What is needed: In the entries that follow, locate the line with "Where should I", then restate that line and all later lines exactly as they appear, leaving pictures out.

>>>

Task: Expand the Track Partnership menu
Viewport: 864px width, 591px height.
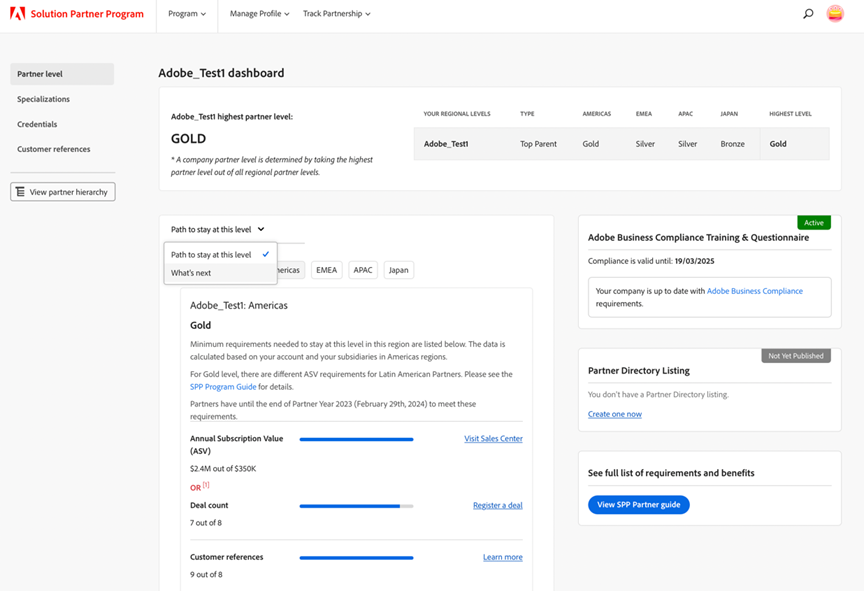Action: [x=336, y=14]
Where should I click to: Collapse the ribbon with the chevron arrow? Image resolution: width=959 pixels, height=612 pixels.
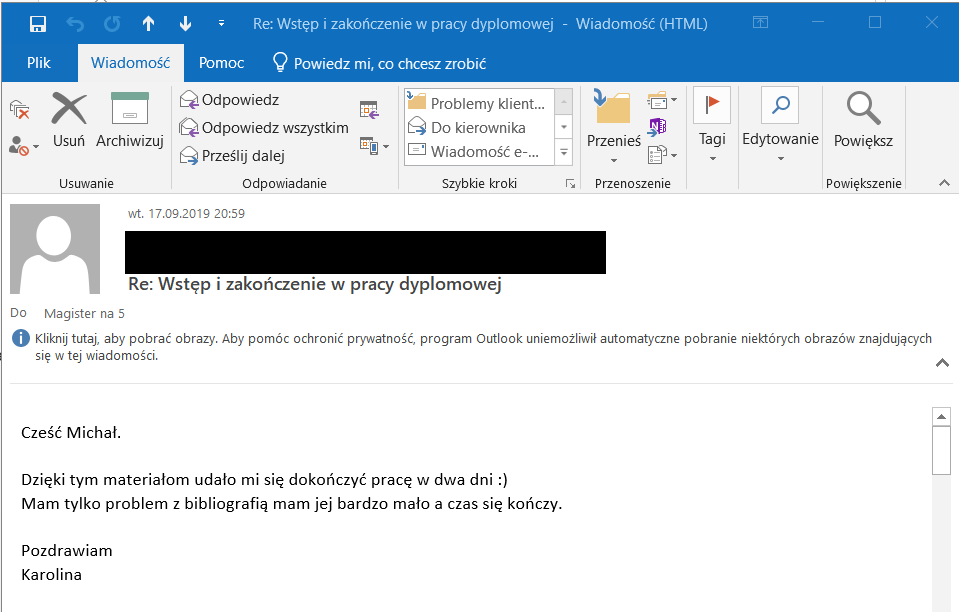click(x=943, y=183)
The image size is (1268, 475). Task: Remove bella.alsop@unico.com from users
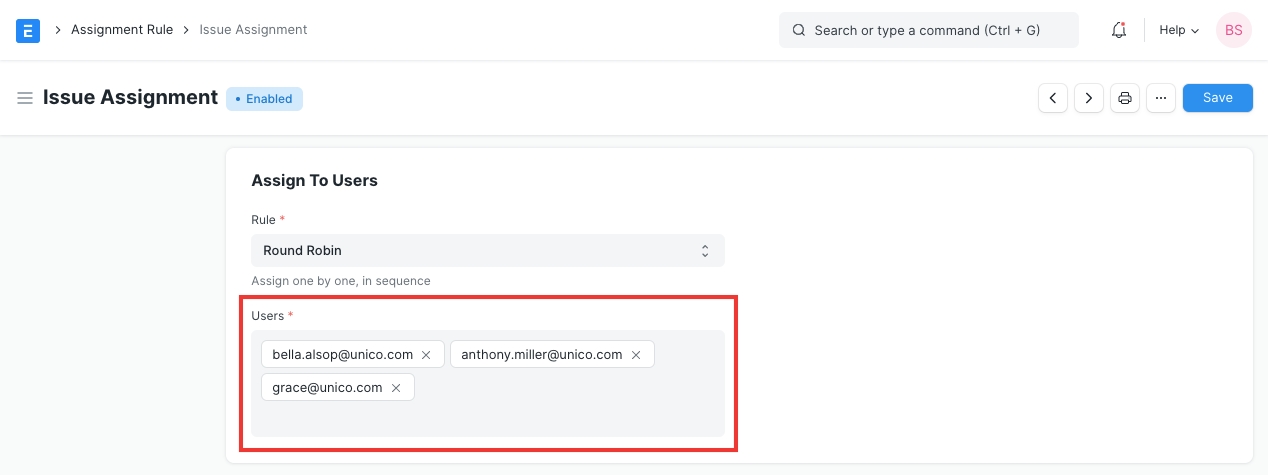[426, 355]
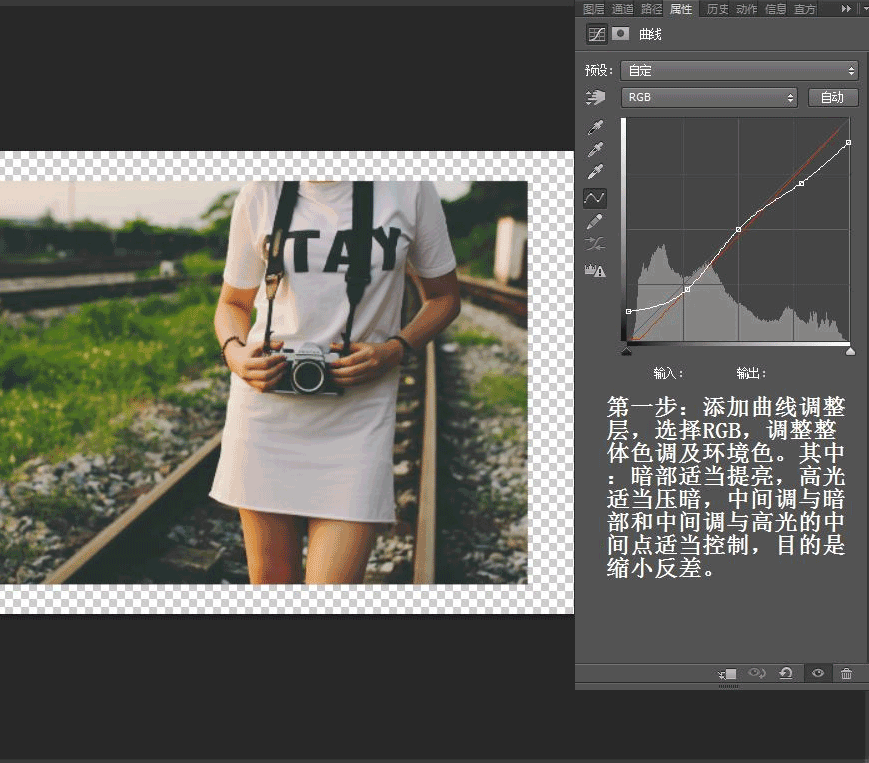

<<<

Written response:
Where should I click to: Collapse the ribbon with the chevron arrow? Image resolution: width=959 pixels, height=612 pixels.
click(x=943, y=183)
The image size is (1268, 475). Task: Remove bella.alsop@unico.com from users
[426, 355]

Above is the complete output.